• _What to produce_: Working through the lines below, return each one that holds "from".

• _Data records_:
* * * * *
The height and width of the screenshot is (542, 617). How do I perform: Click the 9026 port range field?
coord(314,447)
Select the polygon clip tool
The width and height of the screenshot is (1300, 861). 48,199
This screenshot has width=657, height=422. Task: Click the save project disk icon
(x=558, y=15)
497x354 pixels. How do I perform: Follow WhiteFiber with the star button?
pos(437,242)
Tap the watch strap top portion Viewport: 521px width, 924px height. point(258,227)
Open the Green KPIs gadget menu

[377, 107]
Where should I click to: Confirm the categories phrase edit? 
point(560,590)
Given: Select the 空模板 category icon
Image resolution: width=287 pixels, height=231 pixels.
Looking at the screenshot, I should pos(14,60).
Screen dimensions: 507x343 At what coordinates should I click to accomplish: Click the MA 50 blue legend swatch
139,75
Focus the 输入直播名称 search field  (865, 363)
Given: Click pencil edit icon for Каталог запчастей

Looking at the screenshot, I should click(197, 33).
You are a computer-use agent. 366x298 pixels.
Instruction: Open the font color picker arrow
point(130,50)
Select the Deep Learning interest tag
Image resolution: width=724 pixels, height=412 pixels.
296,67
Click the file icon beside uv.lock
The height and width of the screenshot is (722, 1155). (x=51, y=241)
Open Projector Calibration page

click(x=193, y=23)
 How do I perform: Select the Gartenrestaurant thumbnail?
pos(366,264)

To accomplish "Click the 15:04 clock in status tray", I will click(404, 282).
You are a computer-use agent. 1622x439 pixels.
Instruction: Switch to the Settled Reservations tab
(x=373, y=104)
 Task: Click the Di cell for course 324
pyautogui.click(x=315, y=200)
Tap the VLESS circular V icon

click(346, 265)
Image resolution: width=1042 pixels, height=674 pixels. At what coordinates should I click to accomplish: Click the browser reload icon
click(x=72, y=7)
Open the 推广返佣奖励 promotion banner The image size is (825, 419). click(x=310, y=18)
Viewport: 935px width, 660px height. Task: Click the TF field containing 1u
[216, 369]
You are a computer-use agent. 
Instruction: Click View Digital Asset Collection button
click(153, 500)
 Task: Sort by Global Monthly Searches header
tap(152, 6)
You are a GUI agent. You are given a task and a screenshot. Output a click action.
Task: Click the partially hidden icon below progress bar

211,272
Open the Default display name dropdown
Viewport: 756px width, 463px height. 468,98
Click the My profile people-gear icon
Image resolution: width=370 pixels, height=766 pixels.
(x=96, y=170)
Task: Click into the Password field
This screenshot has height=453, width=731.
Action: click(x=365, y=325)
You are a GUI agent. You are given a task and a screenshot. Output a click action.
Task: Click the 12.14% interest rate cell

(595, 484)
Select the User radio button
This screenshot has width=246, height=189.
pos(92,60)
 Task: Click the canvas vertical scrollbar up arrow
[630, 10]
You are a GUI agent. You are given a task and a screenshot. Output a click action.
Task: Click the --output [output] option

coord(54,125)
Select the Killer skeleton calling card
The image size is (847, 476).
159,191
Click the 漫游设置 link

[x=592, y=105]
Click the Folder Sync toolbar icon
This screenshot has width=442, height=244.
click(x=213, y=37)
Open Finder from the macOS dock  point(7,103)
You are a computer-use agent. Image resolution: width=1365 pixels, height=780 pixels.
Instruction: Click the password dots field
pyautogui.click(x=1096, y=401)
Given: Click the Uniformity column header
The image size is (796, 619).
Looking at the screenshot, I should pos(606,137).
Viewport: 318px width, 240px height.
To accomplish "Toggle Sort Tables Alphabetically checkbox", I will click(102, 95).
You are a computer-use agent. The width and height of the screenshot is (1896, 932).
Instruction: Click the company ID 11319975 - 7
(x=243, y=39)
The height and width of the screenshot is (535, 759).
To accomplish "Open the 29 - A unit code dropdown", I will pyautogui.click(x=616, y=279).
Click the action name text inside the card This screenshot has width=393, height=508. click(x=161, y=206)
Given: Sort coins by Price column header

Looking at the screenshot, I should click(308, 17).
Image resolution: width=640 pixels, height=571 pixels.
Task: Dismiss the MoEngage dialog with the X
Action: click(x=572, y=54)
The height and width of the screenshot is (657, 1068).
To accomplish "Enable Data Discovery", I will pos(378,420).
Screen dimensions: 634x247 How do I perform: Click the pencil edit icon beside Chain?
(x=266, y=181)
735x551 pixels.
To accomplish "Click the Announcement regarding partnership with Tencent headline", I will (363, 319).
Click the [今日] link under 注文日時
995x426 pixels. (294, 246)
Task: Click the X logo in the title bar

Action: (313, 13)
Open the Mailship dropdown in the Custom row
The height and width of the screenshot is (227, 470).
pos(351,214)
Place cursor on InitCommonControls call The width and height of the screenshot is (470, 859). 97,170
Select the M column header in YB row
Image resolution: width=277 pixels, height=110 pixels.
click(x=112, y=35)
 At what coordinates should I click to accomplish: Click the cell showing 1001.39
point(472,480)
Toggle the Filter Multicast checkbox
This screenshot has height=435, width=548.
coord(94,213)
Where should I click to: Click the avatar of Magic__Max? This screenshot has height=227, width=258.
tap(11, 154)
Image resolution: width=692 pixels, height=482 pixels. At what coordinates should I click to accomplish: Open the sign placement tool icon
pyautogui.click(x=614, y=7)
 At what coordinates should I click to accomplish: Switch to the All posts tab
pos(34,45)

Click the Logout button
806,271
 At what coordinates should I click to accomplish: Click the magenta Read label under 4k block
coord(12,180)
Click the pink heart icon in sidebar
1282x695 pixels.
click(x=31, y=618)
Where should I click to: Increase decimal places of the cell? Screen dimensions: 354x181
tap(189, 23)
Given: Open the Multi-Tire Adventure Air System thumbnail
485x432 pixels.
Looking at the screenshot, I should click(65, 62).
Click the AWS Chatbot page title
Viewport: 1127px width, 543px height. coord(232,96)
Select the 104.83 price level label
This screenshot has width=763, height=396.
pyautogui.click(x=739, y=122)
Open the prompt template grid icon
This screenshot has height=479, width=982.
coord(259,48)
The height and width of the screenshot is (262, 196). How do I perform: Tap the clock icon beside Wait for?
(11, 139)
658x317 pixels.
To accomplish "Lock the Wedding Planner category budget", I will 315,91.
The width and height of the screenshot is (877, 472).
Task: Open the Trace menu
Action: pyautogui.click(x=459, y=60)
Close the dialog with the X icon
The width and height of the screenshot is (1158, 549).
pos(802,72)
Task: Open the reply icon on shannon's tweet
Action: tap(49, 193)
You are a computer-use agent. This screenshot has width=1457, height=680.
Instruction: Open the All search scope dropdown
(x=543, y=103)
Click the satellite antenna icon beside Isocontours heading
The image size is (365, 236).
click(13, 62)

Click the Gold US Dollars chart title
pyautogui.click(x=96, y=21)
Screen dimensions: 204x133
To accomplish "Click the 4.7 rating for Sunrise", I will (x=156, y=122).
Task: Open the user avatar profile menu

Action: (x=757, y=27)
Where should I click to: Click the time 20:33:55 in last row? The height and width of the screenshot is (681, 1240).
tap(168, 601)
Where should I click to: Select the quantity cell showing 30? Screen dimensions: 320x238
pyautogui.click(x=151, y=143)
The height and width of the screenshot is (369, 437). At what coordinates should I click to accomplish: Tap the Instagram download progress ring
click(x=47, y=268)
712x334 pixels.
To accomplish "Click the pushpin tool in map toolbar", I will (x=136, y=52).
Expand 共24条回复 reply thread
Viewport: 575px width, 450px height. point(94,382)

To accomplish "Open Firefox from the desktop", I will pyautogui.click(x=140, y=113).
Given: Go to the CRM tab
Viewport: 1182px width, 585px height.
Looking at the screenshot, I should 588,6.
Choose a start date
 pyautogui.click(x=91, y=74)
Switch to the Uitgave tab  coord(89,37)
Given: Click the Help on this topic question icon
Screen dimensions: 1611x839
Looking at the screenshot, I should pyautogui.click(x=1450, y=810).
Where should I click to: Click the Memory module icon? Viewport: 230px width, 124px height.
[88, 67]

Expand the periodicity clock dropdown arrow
* * * * *
• _Task result_:
Open Finder from the macOS dock  point(7,103)
To accomplish "Open Firefox from the desktop", I will pyautogui.click(x=140, y=113).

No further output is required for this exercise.